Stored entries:
——————————
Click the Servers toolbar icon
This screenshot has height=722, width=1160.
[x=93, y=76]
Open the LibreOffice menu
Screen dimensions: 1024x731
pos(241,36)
——————————
### Work required
The answer must consist of every entry, set down exactly as given.

### Exercise solution
Click the Servers toolbar icon
This screenshot has height=722, width=1160.
[x=93, y=76]
Open the LibreOffice menu
Screen dimensions: 1024x731
pos(241,36)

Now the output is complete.